◆ EXERCISE OBJECTIVE: Nothing but the listing below, retyped exactly, should appear in the answer.

◆ SOURCE DATA:
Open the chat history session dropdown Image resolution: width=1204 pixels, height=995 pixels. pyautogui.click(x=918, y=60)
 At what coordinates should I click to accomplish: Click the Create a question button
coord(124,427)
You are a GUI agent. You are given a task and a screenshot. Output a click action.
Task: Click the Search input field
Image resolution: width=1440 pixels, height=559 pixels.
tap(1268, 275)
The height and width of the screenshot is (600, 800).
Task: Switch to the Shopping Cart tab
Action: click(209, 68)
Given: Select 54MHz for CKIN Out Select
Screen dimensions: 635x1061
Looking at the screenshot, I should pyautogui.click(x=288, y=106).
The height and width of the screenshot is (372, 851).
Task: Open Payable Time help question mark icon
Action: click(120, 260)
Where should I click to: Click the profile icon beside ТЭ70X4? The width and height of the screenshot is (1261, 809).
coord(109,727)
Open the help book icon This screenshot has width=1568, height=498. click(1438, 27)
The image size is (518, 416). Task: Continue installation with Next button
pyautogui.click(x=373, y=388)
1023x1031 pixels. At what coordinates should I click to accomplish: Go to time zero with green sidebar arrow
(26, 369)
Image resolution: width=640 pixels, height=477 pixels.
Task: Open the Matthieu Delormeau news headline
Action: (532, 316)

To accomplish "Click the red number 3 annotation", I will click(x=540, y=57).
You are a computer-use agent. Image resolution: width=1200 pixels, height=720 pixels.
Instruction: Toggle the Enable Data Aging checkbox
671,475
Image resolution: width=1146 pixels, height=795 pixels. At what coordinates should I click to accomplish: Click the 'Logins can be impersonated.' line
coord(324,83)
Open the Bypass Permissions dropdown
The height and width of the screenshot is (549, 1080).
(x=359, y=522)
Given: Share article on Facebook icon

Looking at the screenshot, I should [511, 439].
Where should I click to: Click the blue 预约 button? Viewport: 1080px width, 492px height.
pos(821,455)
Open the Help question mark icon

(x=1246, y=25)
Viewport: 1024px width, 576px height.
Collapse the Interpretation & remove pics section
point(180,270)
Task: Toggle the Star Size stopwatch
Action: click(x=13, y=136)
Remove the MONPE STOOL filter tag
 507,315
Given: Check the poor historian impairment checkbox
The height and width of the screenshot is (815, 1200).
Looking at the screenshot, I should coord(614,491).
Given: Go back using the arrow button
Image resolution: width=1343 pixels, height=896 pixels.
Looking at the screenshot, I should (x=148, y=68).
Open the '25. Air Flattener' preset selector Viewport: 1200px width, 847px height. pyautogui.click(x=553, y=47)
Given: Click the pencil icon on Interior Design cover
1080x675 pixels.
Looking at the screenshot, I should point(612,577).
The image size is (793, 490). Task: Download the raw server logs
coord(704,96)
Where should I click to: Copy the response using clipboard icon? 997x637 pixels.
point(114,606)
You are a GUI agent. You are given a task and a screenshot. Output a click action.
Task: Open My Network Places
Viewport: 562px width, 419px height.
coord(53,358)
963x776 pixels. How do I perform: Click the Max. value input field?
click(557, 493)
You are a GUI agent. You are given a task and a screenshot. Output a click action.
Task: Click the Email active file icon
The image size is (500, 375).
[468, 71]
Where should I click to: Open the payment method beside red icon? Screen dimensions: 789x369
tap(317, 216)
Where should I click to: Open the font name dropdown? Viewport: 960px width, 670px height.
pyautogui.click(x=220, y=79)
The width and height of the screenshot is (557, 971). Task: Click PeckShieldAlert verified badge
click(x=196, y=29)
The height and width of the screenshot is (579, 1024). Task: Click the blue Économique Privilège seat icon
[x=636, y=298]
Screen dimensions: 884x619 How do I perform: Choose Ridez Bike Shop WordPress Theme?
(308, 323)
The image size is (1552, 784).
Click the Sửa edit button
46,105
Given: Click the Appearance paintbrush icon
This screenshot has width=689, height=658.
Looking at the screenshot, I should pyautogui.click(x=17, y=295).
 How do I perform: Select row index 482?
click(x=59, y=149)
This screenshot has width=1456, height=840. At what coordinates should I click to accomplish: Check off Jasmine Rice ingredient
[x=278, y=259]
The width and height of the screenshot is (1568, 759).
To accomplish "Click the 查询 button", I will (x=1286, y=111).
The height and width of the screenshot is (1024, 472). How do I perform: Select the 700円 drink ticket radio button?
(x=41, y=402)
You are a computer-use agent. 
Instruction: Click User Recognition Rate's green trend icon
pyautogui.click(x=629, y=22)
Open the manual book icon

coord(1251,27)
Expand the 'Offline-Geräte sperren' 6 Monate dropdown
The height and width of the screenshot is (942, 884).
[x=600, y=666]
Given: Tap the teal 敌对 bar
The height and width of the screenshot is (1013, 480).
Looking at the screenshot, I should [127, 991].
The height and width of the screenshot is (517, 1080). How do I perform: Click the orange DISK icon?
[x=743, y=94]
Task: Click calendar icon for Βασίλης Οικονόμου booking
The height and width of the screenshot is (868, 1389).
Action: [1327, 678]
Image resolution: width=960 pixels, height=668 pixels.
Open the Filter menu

◆ COMPLETED TASK:
Open the chat history session dropdown Image resolution: width=1204 pixels, height=995 pixels. pyautogui.click(x=918, y=60)
 At what coordinates should I click to accomplish: Click the Create a question button
coord(124,427)
You are a GUI agent. You are given a task and a screenshot. Output a click action.
Task: Click the Search input field
Image resolution: width=1440 pixels, height=559 pixels.
tap(1268, 275)
The height and width of the screenshot is (600, 800).
Task: Switch to the Shopping Cart tab
Action: click(209, 68)
Given: Select 54MHz for CKIN Out Select
Screen dimensions: 635x1061
Looking at the screenshot, I should pyautogui.click(x=288, y=106).
The height and width of the screenshot is (372, 851).
Task: Open Payable Time help question mark icon
Action: click(120, 260)
Where should I click to: Click the profile icon beside ТЭ70X4? The width and height of the screenshot is (1261, 809).
coord(109,727)
Open the help book icon This screenshot has width=1568, height=498. click(1438, 27)
The image size is (518, 416). Task: Continue installation with Next button
pyautogui.click(x=373, y=388)
1023x1031 pixels. At what coordinates should I click to accomplish: Go to time zero with green sidebar arrow
(26, 369)
Image resolution: width=640 pixels, height=477 pixels.
Task: Open the Matthieu Delormeau news headline
Action: (532, 316)

To accomplish "Click the red number 3 annotation", I will click(x=540, y=57).
You are a computer-use agent. Image resolution: width=1200 pixels, height=720 pixels.
Instruction: Toggle the Enable Data Aging checkbox
671,475
Image resolution: width=1146 pixels, height=795 pixels. At what coordinates should I click to accomplish: Click the 'Logins can be impersonated.' line
coord(324,83)
Open the Bypass Permissions dropdown
The height and width of the screenshot is (549, 1080).
(x=359, y=522)
Given: Share article on Facebook icon

Looking at the screenshot, I should [511, 439].
Where should I click to: Click the blue 预约 button? Viewport: 1080px width, 492px height.
pos(821,455)
Open the Help question mark icon

(x=1246, y=25)
Viewport: 1024px width, 576px height.
Collapse the Interpretation & remove pics section
point(180,270)
Task: Toggle the Star Size stopwatch
Action: click(x=13, y=136)
Remove the MONPE STOOL filter tag
 507,315
Given: Check the poor historian impairment checkbox
The height and width of the screenshot is (815, 1200).
Looking at the screenshot, I should coord(614,491).
Given: Go back using the arrow button
Image resolution: width=1343 pixels, height=896 pixels.
Looking at the screenshot, I should (x=148, y=68).
Open the '25. Air Flattener' preset selector Viewport: 1200px width, 847px height. pyautogui.click(x=553, y=47)
Given: Click the pencil icon on Interior Design cover
1080x675 pixels.
Looking at the screenshot, I should point(612,577).
The image size is (793, 490). Task: Download the raw server logs
coord(704,96)
Where should I click to: Copy the response using clipboard icon? 997x637 pixels.
point(114,606)
You are a GUI agent. You are given a task and a screenshot. Output a click action.
Task: Open My Network Places
Viewport: 562px width, 419px height.
coord(53,358)
963x776 pixels. How do I perform: Click the Max. value input field?
click(557, 493)
You are a GUI agent. You are given a task and a screenshot. Output a click action.
Task: Click the Email active file icon
The image size is (500, 375).
[468, 71]
Where should I click to: Open the payment method beside red icon? Screen dimensions: 789x369
tap(317, 216)
Where should I click to: Open the font name dropdown? Viewport: 960px width, 670px height.
pyautogui.click(x=220, y=79)
The width and height of the screenshot is (557, 971). Task: Click PeckShieldAlert verified badge
click(x=196, y=29)
The height and width of the screenshot is (579, 1024). Task: Click the blue Économique Privilège seat icon
[x=636, y=298]
Screen dimensions: 884x619 How do I perform: Choose Ridez Bike Shop WordPress Theme?
(308, 323)
The image size is (1552, 784).
Click the Sửa edit button
46,105
Given: Click the Appearance paintbrush icon
This screenshot has width=689, height=658.
Looking at the screenshot, I should pyautogui.click(x=17, y=295).
 How do I perform: Select row index 482?
click(x=59, y=149)
This screenshot has width=1456, height=840. At what coordinates should I click to accomplish: Check off Jasmine Rice ingredient
[x=278, y=259]
The width and height of the screenshot is (1568, 759).
To accomplish "Click the 查询 button", I will (x=1286, y=111).
The height and width of the screenshot is (1024, 472). How do I perform: Select the 700円 drink ticket radio button?
(x=41, y=402)
You are a computer-use agent. 
Instruction: Click User Recognition Rate's green trend icon
pyautogui.click(x=629, y=22)
Open the manual book icon

coord(1251,27)
Expand the 'Offline-Geräte sperren' 6 Monate dropdown
The height and width of the screenshot is (942, 884).
[x=600, y=666]
Given: Tap the teal 敌对 bar
The height and width of the screenshot is (1013, 480).
Looking at the screenshot, I should [127, 991].
The height and width of the screenshot is (517, 1080). How do I perform: Click the orange DISK icon?
[x=743, y=94]
Task: Click calendar icon for Βασίλης Οικονόμου booking
The height and width of the screenshot is (868, 1389).
Action: [1327, 678]
Image resolution: width=960 pixels, height=668 pixels.
Open the Filter menu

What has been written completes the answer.